TEXT SHOWN:
----------------------------------------

Despite New Jersey’s nine casinos being open for a second month and patrons allowed to re-enter the brick and mortar facilities, many customers instead opted to wager a record-high $602 million at the state’s online sportsbooks in August.
That’s according to Monday afternoon data from the New Jersey Division of Gaming Enforcement, the arm of the state government that regulates the gambling and sports betting industry.
Patrons bet just $66 million during that time frame at brick and mortar sportsbooks, situated at eight of Atlantic City’s casinos, Monmouth Park Racetrack in Oceanport, and Meadowlands Racetrack in East Rutherford.
For comparison, patrons bet more than $44 million in August 2019 at the brick and mortar sites, and $249.2 million online, according to DGE data.
Whether that fortune could continue depends widely on how the spread of COVID-19 plays out across the professional leagues in the coming months.
There are dozens of websites spanning seven of the state’s casinos that allow for online sports wagering—which even before the pandemic made up the lion’s share of the state’s sportsbooks.
“Internet gaming win more than doubled compared to the same month last year, providing a dependable revenue stream for the industry as it rebounds,” James Plousis, chairman of the state’s Casino Control Commission, said in a Monday afternoon statement.
Online gambling still did considerably better last month than in August 2019, more than doubling the winnings for the casinos: $41.1 million in August 2019 compared to $87.7 million this past month.
In the first eight months of 2020, casinos took home $597 million in online winnings, a 101 percent increase from the $297 million that the house won between January and August 2019.
Once Gov. Phil Murphy ordered the March 16 closure of brick and mortar establishments at the state’s casinos in a bid to stomp out the spread of COVID-19, all nine found themselves relying on online gambling and sports betting as a lifeboat. However, that did not stop triple-digit losses for many of the establishments during that three-month window. And at the end of August, Borgata Hotel Casino Atlantic City announced plans to lay off nearly 2,300 staff.

----------------------------------------

TASKS TO COMPLETE:
[1] Return the passage of the New Jersey sports betting text starting at "There are dozens" and ending at "and August 2019.", copied word for word.
[2] According to the New Jersey sports betting text, how much did casinos win from online gambling in the first eight months of 2020?

EXERCISE DATA:
----------------------------------------

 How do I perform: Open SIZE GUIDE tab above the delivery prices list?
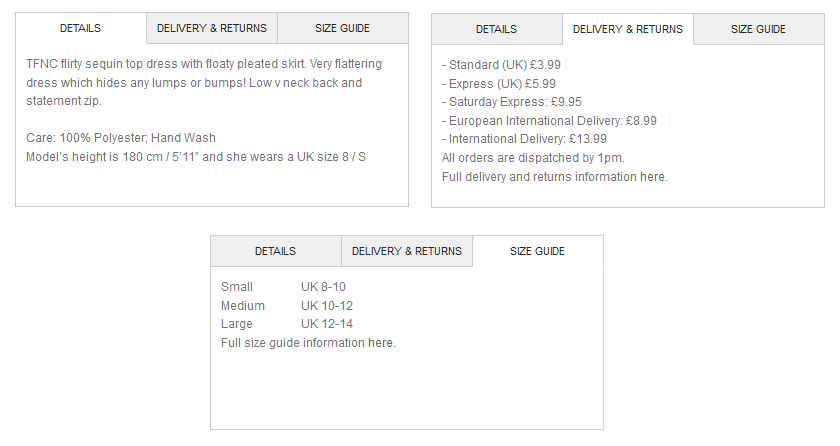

----------------------------------------

SOLVED TASKS:
[1]
There are dozens of websites spanning seven of the state’s casinos that allow for online sports wagering—which even before the pandemic made up the lion’s share of the state’s sportsbooks.
“Internet gaming win more than doubled compared to the same month last year, providing a dependable revenue stream for the industry as it rebounds,” James Plousis, chairman of the state’s Casino Control Commission, said in a Monday afternoon statement.
Online gambling still did considerably better last month than in August 2019, more than doubling the winnings for the casinos: $41.1 million in August 2019 compared to $87.7 million this past month.
In the first eight months of 2020, casinos took home $597 million in online winnings, a 101 percent increase from the $297 million that the house won between January and August 2019.

[2] $597 million